In terms of global events, the Uthmanis were preoccupied had, since 1453 CE gone from strength to strength, with the conquest of Constantinople and the defeat of the Byzantines, to the gradual acquisition of Eastern European territory between 1456 to 1461, (including Bosnia, Serbia and Albania), while defeating the Shia’ Safawiyya (Safawids), in 1473. During this period the Uthmanis had also attempted to invade Italy in 1480, (which ended in failure). Truly the Uthmanis were a superpower of their time and European powers trembled at their power whether on land or sea. A special emphasis should be placed of Uthmani sea power as it was the equivalent of American Air power today, and in military terms is a decisive factor in contemporary warfare and strategic planning. Without doubt, the Uthmanis possessed one of the strongest navys in the world, at the time, with active patrols across the Mediterranean, Indian Ocean and even the Pacific. That is to say nothing of the Uthmani naval ghazis, (such as Khair Al Deen), who used to venture even further out to sea up to even the shores of Iceland and America to raid kafir ships and obtain ghaneema. As it applies to Andalus, the naval power of the Uthmanis was applied when they sent Kamal Reis, an Uthmani naval commander, who was sent to Bijaya, (in the Mediterranean ocean), presumably after the fall of Garnata to maintain contact with the Muslims of Andalus to collect intelligence and assess their situation by which to judge what course of action should be taken, (Harvey, 2005. 335). Kemal Reis was recalled in 1495 back to port in Turkey for unknown reasons, (perhaps he completed his mission?). In light of increasingly successful of Portuguese attacks on Muslim cities on the eastern coast of Africa, and the taking of the island of Hormuz, (on their way to strengthen the Portuguese forces already present in Gujurat), the Mamlukes decided to respond to this Christian aggression. In 1507, on the way to defend the Sultan of Gujurat against the Portuguese, the Mamluke navy fortified the port city of Jeddah against any possible Portuguese aggression. The very real fear was that the Portuguese would sail up the Red Sea and, in the words of Joao de Barros, a 16th century Portuguese historian:

“…take the city of Jeddah, a port very near by, by which we could go to Mecca and thence to Medina to steal the body of their Prophet and hold it in our possession in the same way as they hold Jeruslam, which is the home of our faith…(Peters, 189)”

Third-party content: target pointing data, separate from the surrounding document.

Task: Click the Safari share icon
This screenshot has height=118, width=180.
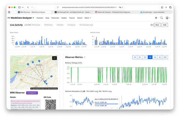Action: click(162, 7)
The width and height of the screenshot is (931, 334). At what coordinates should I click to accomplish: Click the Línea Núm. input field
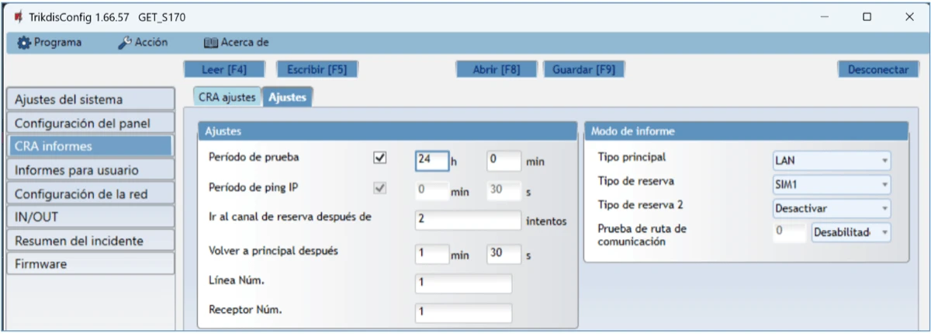click(463, 284)

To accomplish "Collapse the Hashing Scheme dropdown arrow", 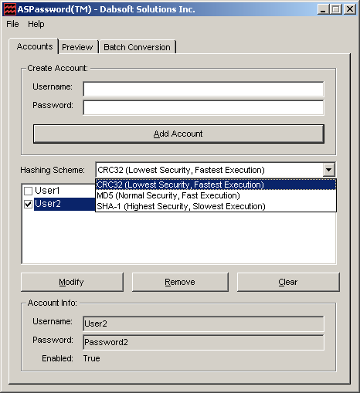I will 328,170.
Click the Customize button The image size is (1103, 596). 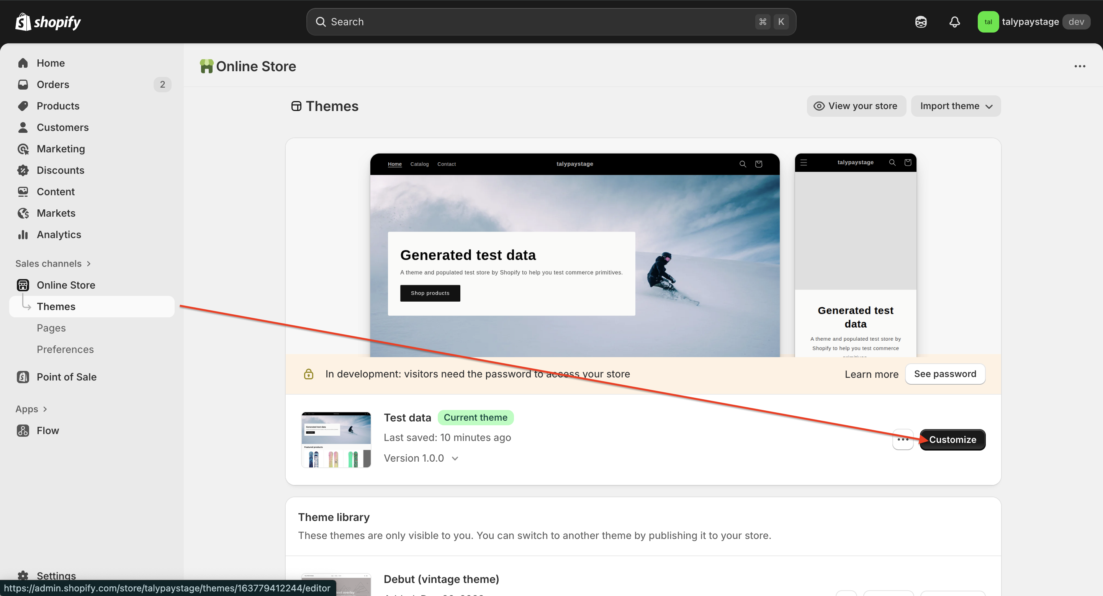(952, 439)
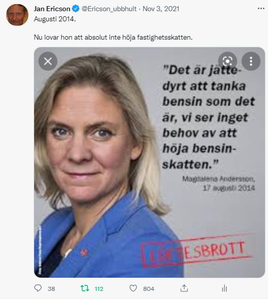The width and height of the screenshot is (268, 299).
Task: Click the red LÖFTESBROTT stamp on the image
Action: pos(197,250)
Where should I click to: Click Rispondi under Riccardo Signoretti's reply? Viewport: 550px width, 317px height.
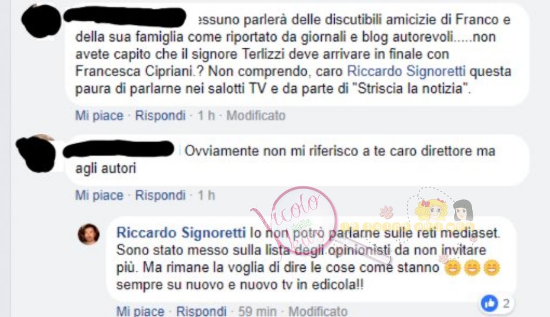point(201,311)
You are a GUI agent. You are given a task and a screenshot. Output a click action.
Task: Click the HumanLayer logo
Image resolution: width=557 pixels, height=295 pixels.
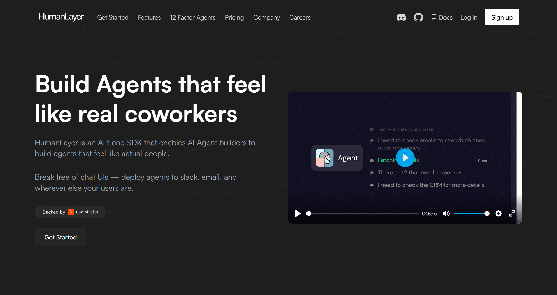pyautogui.click(x=61, y=17)
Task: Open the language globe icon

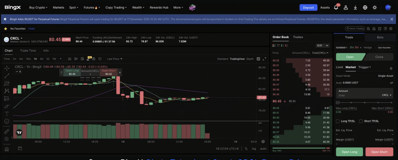Action: click(365, 7)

This certainly was the aim of one of the commanders of the Portuguese naval reinforcement group on its way to Gujurat, Alfonso De Albuquerque. He would go onto replace Francisco de Almeida as the Portuguese governor of the Portuguese territories of India. On arrival in the area, the Mamluke navies, under the command of Hussein Al Kurdi, engaged the Portuguese forces in 1508 in the Battle of Chaul and defeated the Portuguese in the engagement while killing their commander, Lourenco de Almeida, (son of Francisco de Almeida).

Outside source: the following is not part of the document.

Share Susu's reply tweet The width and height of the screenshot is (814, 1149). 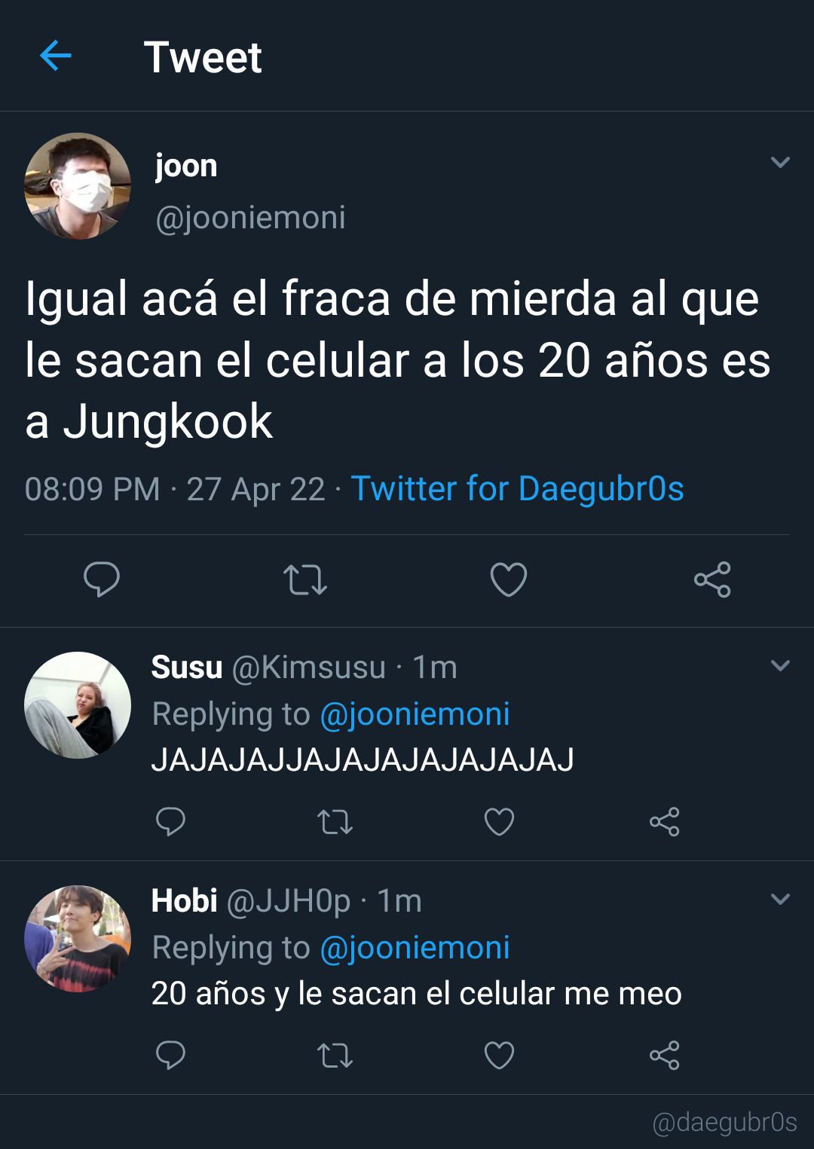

[1] Historically it usually refers to the region bordering the eastern Mediterranean, which includes modern-day Syria, Lebanon, Israel, Palestine, Jordan

[2] This is known in Spanish as Albaycin and was one of the three quarters in the city of Garnata, (Al Bayyazin, Al Hamra’ and the Christian quarter). In Arabic, the full name of the quarter was Ribad Al Bayyazin, which means ‘Quarter of the Falconer,’ but there is dispute over this meaning.